#### SELECTION:
★ ★ ★ ★ ★ ★ ★

Kofun period burial mount in Maebashi, Kantō, Japan

The Hachimanyama Kofun (八幡山古墳) is a Kofun period burial mound located in what is now the Asakura neighborhood of the city of Maebashi, Gunma Prefecture in the northern Kantō region of Japan. It was designated a National Historic Site of Japan in 1949. It is one of the Asakura-Hirose Kofun Cluster of over 150 tumuli from the 4th to 6th century in the foothills of Mount Akagi, which also includes the Maebashi Futagoyama Kofun.

==Overview==
The Hachimanyama Kofun is located almost parallel to the right bank of the Hirose River, and is orientated facing southeast. It is a zenpō-kōen-fun (前方後円墳), which is shaped like a keyhole, having one square end and one circular end, when viewed from above, with a total length of 130 meters, making it one of the largest in the Kantō region. It can be dated to the latter half of the 4th century AD due to a layer of pumice ash that was deposited by an eruption of Mount Asama found under the tumulus. The surface was originally covered in fukiishi, some of which towards the bottom of the mound are unusually large. No haniwa have been uncovered. The tumulus appears to have had a shallow moat with a width of 25 to 30 meters. Although the detailed structure of the mound has not been investigated yet, it is believed to have a gravel-lined burial chamber. Due to finds in ongoing investigations, the area covered by the National Historic Site designation was extended in 1980, again in 2003, and again in 2020.

★ ★ ★ ★ ★ ★ ★

#### TASK DETAILS:
Copy out the whole passage on the Hachimanyama Kofun, word for word.

★ ★ ★ ★ ★ ★ ★

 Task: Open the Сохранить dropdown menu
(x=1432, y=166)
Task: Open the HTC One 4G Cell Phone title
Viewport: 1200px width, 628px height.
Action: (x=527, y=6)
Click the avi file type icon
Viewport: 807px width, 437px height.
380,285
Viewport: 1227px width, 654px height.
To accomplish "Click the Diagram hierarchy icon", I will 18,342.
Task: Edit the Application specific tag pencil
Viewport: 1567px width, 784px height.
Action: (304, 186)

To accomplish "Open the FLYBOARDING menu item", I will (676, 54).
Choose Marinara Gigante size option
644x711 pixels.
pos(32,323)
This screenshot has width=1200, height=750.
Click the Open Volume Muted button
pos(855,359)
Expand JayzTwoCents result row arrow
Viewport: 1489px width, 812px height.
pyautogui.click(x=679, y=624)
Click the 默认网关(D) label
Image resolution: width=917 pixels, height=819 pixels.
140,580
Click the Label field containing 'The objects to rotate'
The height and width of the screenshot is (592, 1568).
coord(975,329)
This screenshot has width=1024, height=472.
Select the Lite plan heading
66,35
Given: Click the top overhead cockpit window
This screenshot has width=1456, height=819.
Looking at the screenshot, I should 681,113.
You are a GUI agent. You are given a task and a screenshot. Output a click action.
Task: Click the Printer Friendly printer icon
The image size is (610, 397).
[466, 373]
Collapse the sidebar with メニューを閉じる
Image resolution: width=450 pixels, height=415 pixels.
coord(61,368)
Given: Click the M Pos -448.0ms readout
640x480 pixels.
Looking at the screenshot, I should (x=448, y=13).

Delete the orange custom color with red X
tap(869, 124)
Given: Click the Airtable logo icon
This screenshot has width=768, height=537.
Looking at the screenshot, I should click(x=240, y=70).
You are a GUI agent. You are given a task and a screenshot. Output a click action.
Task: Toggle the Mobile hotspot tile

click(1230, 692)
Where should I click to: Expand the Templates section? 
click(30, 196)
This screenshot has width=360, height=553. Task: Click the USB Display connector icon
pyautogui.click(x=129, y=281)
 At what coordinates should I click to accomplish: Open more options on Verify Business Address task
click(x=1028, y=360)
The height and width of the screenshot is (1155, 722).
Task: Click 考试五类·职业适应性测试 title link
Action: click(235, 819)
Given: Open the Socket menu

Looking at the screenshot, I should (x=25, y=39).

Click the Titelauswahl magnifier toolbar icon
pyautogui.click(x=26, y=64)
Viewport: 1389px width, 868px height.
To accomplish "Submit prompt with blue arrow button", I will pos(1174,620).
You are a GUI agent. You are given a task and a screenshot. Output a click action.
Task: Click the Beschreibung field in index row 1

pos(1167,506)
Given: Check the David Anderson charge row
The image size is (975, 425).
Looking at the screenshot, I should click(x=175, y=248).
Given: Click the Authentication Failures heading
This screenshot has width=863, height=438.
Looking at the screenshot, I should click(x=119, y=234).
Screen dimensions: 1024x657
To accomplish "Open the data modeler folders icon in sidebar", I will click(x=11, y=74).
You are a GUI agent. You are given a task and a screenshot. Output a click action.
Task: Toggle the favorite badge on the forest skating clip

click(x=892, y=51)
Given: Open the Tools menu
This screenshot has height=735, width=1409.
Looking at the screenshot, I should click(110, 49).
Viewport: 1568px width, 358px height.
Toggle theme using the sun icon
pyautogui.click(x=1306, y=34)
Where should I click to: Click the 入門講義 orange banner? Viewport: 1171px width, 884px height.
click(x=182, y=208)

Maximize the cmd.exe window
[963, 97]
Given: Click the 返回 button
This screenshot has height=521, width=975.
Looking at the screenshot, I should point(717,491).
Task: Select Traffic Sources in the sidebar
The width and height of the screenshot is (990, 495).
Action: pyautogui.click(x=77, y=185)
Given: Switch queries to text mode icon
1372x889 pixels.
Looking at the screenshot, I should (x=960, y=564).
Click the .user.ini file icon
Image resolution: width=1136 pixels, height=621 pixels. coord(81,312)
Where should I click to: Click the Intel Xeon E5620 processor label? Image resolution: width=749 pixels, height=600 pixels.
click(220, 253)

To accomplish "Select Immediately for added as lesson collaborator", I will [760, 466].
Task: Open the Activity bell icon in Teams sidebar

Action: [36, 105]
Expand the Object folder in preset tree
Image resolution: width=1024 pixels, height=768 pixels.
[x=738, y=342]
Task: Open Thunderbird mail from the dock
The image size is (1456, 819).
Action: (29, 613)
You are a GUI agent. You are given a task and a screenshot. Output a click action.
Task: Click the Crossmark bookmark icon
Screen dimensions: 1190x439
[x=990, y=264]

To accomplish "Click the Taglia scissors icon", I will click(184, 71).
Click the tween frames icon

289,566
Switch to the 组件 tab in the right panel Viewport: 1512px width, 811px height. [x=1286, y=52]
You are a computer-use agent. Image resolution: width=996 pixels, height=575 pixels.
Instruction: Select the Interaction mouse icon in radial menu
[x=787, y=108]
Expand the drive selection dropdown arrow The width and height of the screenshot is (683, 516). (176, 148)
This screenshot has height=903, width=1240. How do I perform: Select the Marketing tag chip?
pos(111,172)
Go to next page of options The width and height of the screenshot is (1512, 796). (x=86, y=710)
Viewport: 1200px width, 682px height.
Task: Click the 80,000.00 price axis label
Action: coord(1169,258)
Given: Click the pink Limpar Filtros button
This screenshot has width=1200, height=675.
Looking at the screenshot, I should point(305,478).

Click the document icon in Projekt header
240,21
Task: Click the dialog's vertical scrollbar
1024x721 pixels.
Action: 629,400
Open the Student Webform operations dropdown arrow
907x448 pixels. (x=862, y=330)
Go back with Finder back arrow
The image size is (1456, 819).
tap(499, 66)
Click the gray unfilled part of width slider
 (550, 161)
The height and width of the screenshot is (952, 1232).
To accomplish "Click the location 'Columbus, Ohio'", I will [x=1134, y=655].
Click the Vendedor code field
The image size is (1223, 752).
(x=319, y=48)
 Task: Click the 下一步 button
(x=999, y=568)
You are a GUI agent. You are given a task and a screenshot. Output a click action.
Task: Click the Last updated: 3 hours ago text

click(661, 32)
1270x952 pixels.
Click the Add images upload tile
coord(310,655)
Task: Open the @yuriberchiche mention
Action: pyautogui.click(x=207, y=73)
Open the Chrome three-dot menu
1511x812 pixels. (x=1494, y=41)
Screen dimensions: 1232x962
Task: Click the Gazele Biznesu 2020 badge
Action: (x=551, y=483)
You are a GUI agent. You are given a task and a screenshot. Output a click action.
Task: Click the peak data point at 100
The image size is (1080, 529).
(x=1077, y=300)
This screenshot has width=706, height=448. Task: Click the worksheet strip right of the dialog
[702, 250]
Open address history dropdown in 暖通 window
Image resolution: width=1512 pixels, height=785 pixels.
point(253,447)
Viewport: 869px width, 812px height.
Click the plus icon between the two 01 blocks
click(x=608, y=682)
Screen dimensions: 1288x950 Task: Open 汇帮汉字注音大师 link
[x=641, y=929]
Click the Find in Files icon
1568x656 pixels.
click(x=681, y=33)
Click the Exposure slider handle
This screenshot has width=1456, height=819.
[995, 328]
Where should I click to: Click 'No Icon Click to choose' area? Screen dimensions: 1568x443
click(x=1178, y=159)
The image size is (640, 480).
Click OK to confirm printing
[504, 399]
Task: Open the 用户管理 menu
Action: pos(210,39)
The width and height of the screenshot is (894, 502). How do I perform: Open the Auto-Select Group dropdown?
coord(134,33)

★ ★ ★ ★ ★ ★ ★

#### THE RESULT:
Kofun period burial mount in Maebashi, Kantō, Japan

The Hachimanyama Kofun (八幡山古墳) is a Kofun period burial mound located in what is now the Asakura neighborhood of the city of Maebashi, Gunma Prefecture in the northern Kantō region of Japan. It was designated a National Historic Site of Japan in 1949. It is one of the Asakura-Hirose Kofun Cluster of over 150 tumuli from the 4th to 6th century in the foothills of Mount Akagi, which also includes the Maebashi Futagoyama Kofun.

==Overview==
The Hachimanyama Kofun is located almost parallel to the right bank of the Hirose River, and is orientated facing southeast. It is a zenpō-kōen-fun (前方後円墳), which is shaped like a keyhole, having one square end and one circular end, when viewed from above, with a total length of 130 meters, making it one of the largest in the Kantō region. It can be dated to the latter half of the 4th century AD due to a layer of pumice ash that was deposited by an eruption of Mount Asama found under the tumulus. The surface was originally covered in fukiishi, some of which towards the bottom of the mound are unusually large. No haniwa have been uncovered. The tumulus appears to have had a shallow moat with a width of 25 to 30 meters. Although the detailed structure of the mound has not been investigated yet, it is believed to have a gravel-lined burial chamber. Due to finds in ongoing investigations, the area covered by the National Historic Site designation was extended in 1980, again in 2003, and again in 2020.